During this safari, you will stay in lodges at Tarangire National Park, Serengeti National Park, and Ngorongoro Crater.
This four-day Tanzania safari will start today. After morning breakfast at the lodge, you will drive to Tarangire National Park. You will start your amazing game safari in the afternoon by exploring the park’s uniqueness. Overnight will be served at the lodge.
After breakfast in the morning, your safari today will take you to Serengeti Park. At the Naabi gate, you will have your lunch and later proceed inside the park for a game safari tour before it gets a night. Overnight will be at the lodge.

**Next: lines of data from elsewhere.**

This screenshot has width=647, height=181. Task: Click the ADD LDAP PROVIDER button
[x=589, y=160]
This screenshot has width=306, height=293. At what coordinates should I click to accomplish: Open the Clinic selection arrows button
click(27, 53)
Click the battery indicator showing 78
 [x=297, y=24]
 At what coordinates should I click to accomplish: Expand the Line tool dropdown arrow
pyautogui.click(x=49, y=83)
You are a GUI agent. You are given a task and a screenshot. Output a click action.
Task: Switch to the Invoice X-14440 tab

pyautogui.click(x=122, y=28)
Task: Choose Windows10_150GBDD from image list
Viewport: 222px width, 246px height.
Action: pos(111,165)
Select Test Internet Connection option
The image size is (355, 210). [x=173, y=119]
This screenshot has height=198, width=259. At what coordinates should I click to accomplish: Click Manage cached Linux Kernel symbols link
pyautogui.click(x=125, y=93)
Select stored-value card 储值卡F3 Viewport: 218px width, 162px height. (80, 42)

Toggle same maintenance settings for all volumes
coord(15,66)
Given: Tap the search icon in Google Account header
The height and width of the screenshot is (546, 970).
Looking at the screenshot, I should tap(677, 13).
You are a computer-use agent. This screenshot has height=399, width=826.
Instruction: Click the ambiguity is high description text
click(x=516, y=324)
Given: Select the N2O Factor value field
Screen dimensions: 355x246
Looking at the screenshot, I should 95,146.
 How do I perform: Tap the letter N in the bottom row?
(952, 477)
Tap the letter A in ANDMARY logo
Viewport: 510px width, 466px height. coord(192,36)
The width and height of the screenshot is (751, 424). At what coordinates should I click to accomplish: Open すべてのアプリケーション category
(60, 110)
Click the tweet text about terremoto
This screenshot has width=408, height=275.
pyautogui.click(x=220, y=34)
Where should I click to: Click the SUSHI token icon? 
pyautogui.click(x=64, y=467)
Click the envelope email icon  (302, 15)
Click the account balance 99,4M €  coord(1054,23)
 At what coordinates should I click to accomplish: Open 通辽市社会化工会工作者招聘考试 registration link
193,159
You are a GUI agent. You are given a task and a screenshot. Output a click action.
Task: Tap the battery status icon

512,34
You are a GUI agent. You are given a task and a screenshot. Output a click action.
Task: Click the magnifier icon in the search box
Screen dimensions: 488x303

You will have an early morning game drive at the Serengeti Plain before starting your trip to the Ngorongoro Conservation Area. On your way, you may stop by the Maasai bomas to meet the traditions and culture of the Maasai society. You will proceed to drive to the lodge for rest and dinner.
This is the final day of this safari. In the morning, you will drive down the crater for a game drive. You will see the amazing things in the crater including a large number of animals living together in one small niche. Also, you may get a chance to see the endangered black rhino. After lunch, you will drive to Arusha.
With all the diverse landscapes and a crater full of animals, this lodge safari has something for everyone and is ideal for those with limited time.
The safari will take place in Tanzania.
Tarangire National Park has some of the highest population density of elephants as compared to anywhere in Tanzania, and its sparse vegetation, strewn with baobab and acacia trees, makes it a beautiful and distinctive location to visit. Located just a few hours' drive from the town of Arusha, Tarangire is a popular stop for people traveling through the northern safari circuit on their way to Ngorongoro and the Serengeti. The park extends into two game-controlled areas and the wildlife is allowed to move freely throughout.
Before the rains, droves of gazelles, wildebeests, zebras, and giraffes migrate to Tarangire National Park’s scrub plains where the last grazing land still remains. Tarangire offers unparalleled game viewing, and during the dry season, elephants abound. Families of the pachyderms play around the ancient trunks of baobab trees and strip acacia bark from the thorn trees for their afternoon meal. Breathtaking views of the Maasai Steppe and the mountains in the south make a stopover at Tarangire a memorable experience.
Herds of up to 300 elephants scratch the dry river bed for underground streams, while migratory wildebeest, zebra, buffalo, impala, gazelle, hartebeest, and eland crowd the shrinking lagoons. It is the greatest concentration of wildlife outside the Serengeti ecosystem - a smorgasbord for predators - and the one place in Tanzania where dry-country antelope such as the stately fringe-eared oryx and peculiar long-necked gerenuk are regularly observed.
During the rainy season, the seasonal visitors scatter over a 20,000 square kilometers (12,500 square miles) range until they exhaust the green plains and the river calls once more. But Tarangire’s mobs of elephants are easily encountered, wet or dry. The swamps, tinged green year round, are the focus for 550 bird varieties, the most breeding species in one habitat anywhere in the world. On drier ground you find the Kori bustard, the heaviest flying bird; the stocking-thighed ostrich, the world’s largest bird; and small parties of ground hornbills blustering like turkeys.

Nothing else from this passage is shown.